*Problem to solve:* Return a faithful copy of all the entries, omitting the images.

*Recorded data:*
"""

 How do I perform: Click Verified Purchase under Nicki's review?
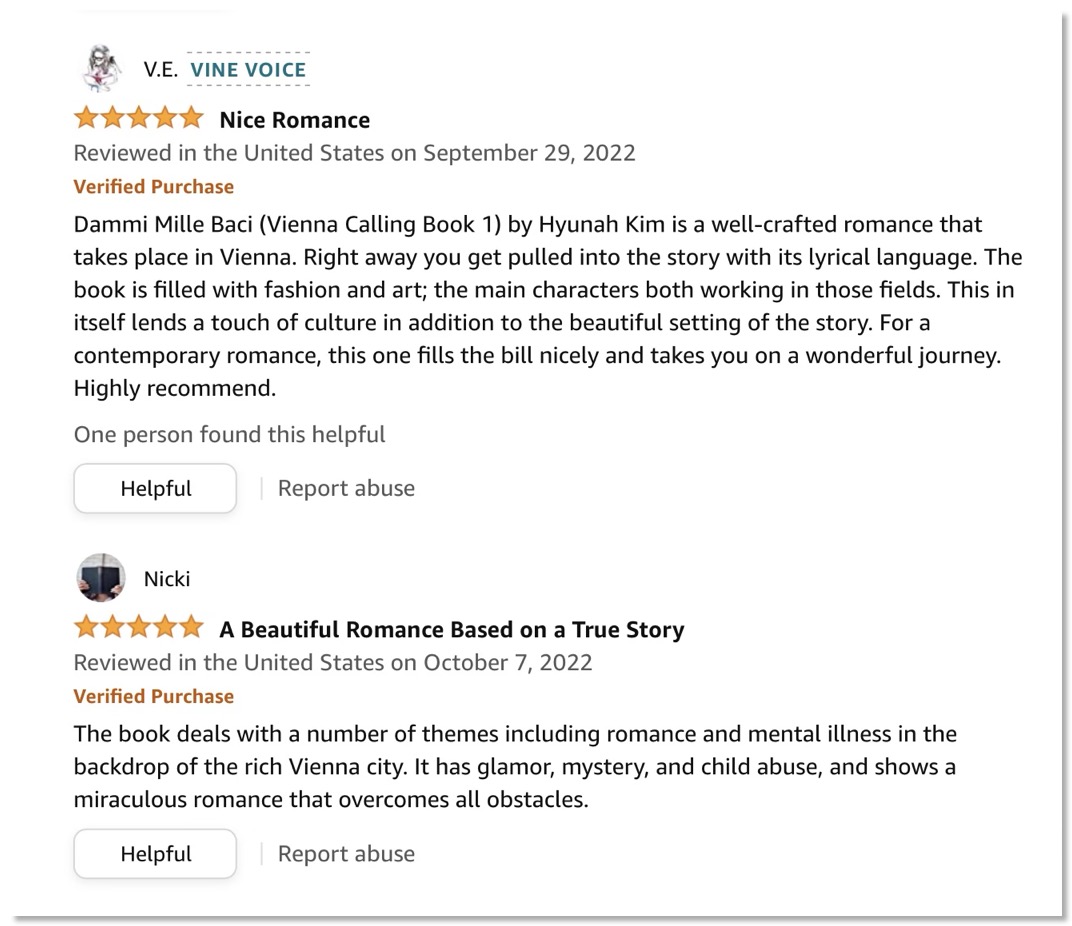(x=154, y=696)
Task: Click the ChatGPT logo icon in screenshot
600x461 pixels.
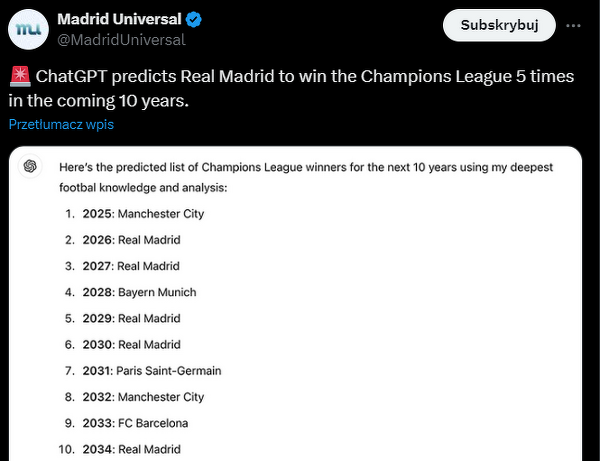Action: point(31,166)
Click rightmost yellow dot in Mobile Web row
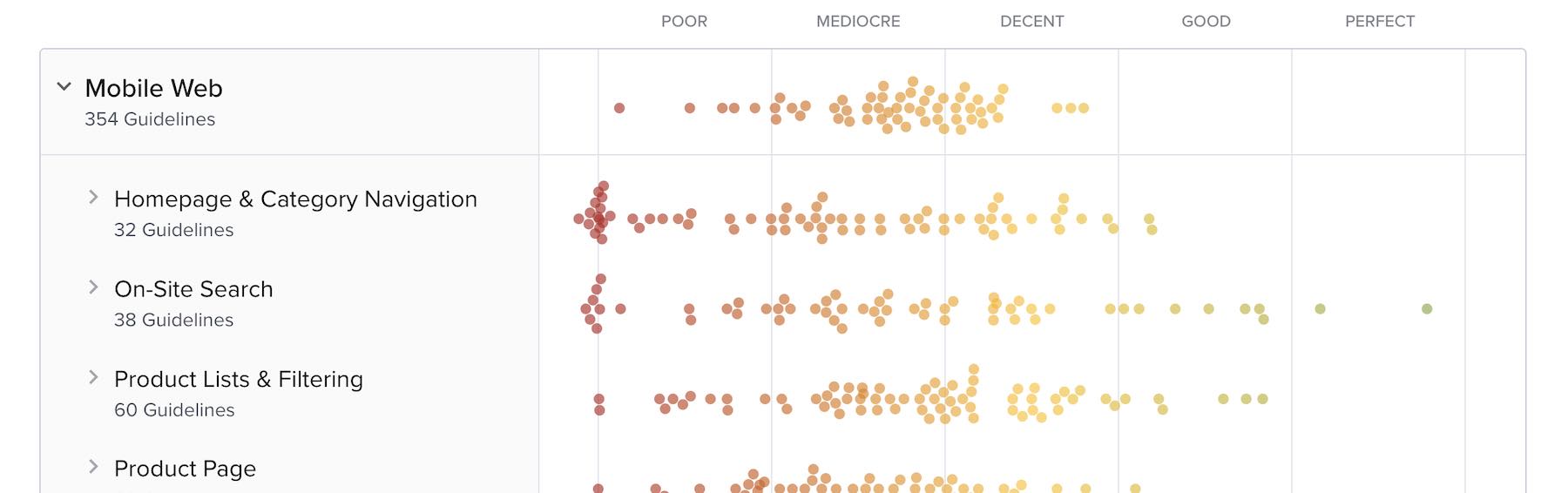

"""

*Your response:*
 How do I perform: Click Verified Purchase under Nicki's review?
(x=154, y=696)
Task: Click the ChatGPT logo icon in screenshot
600x461 pixels.
Action: point(31,166)
Click rightmost yellow dot in Mobile Web row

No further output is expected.